* **GIVEN TEXT**
══════

D/B Recommended: Apocalypse now (and then) w/ The Caretaker, Kode9 and many more @ HAU Berlin | Thursday, 03.05. – Saturday, 05.05.2012

In the current catastrophies and global events the far-reaching overall changes of the past 25 years become more and more acute. Depending on the perspective they are being interpreted as a crisis or a chance for a new beginning. We experience a boom in apocalyptic discourse on almost all levels of political, philosophical and artistic discourse.

Conventionally pop culture is seen as escapist and far from reality. Even prior to its birth in the 1950ies it was particularly close to the end. This could have a simple reason that its protagonists often forget about. Was the invention of rock’n’roll and of the teenager itself not an (unconscious) reflex on the manifold fissures in civilization during World War II and the collapse of a world order?

It seems to be worth mentioning that consequently pop has always had its strongest moments when a world fell apart. This was the case when the havoc of the Vietnam War fuelled the counter-culture of the Sixties. The apocalyptic attitude of punk was linked to a dawning end of industrialism, the decay of urban spaces and the downfall of an ideology of unlimited growth.

Godzilla | Japanese trailer from 1954
httpv://https://youtube.com/watch?v=eSk-i1UFJWA

In the domain of Afro-diasporic music the “Armageddon” is ubiquitous in such diverse genres such as gospel and blues, in the jazz of Sun Ra or in the hip hop of Public Enemy and the Wu-Tang Clan. It reacts to the obvious fact that for the Black part of the population human trafficking and slavery were the entrance ticket to the Northern American society.

══════

* **SOURCE EXCERPT**
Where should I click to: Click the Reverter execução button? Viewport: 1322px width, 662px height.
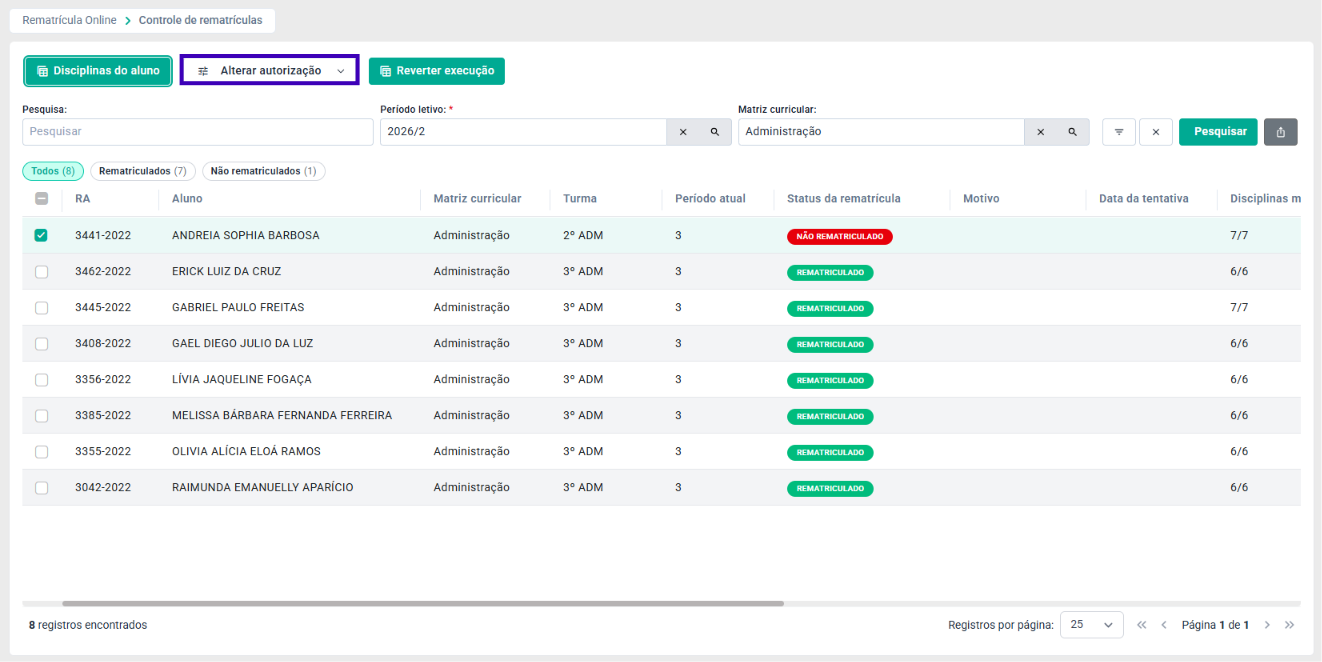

══════

Write out the HAU Berlin event text on apocalypse and pop culture in full, word for word.

D/B Recommended: Apocalypse now (and then) w/ The Caretaker, Kode9 and many more @ HAU Berlin | Thursday, 03.05. – Saturday, 05.05.2012

In the current catastrophies and global events the far-reaching overall changes of the past 25 years become more and more acute. Depending on the perspective they are being interpreted as a crisis or a chance for a new beginning. We experience a boom in apocalyptic discourse on almost all levels of political, philosophical and artistic discourse.

Conventionally pop culture is seen as escapist and far from reality. Even prior to its birth in the 1950ies it was particularly close to the end. This could have a simple reason that its protagonists often forget about. Was the invention of rock’n’roll and of the teenager itself not an (unconscious) reflex on the manifold fissures in civilization during World War II and the collapse of a world order?

It seems to be worth mentioning that consequently pop has always had its strongest moments when a world fell apart. This was the case when the havoc of the Vietnam War fuelled the counter-culture of the Sixties. The apocalyptic attitude of punk was linked to a dawning end of industrialism, the decay of urban spaces and the downfall of an ideology of unlimited growth.

Godzilla | Japanese trailer from 1954
httpv://https://youtube.com/watch?v=eSk-i1UFJWA

In the domain of Afro-diasporic music the “Armageddon” is ubiquitous in such diverse genres such as gospel and blues, in the jazz of Sun Ra or in the hip hop of Public Enemy and the Wu-Tang Clan. It reacts to the obvious fact that for the Black part of the population human trafficking and slavery were the entrance ticket to the Northern American society.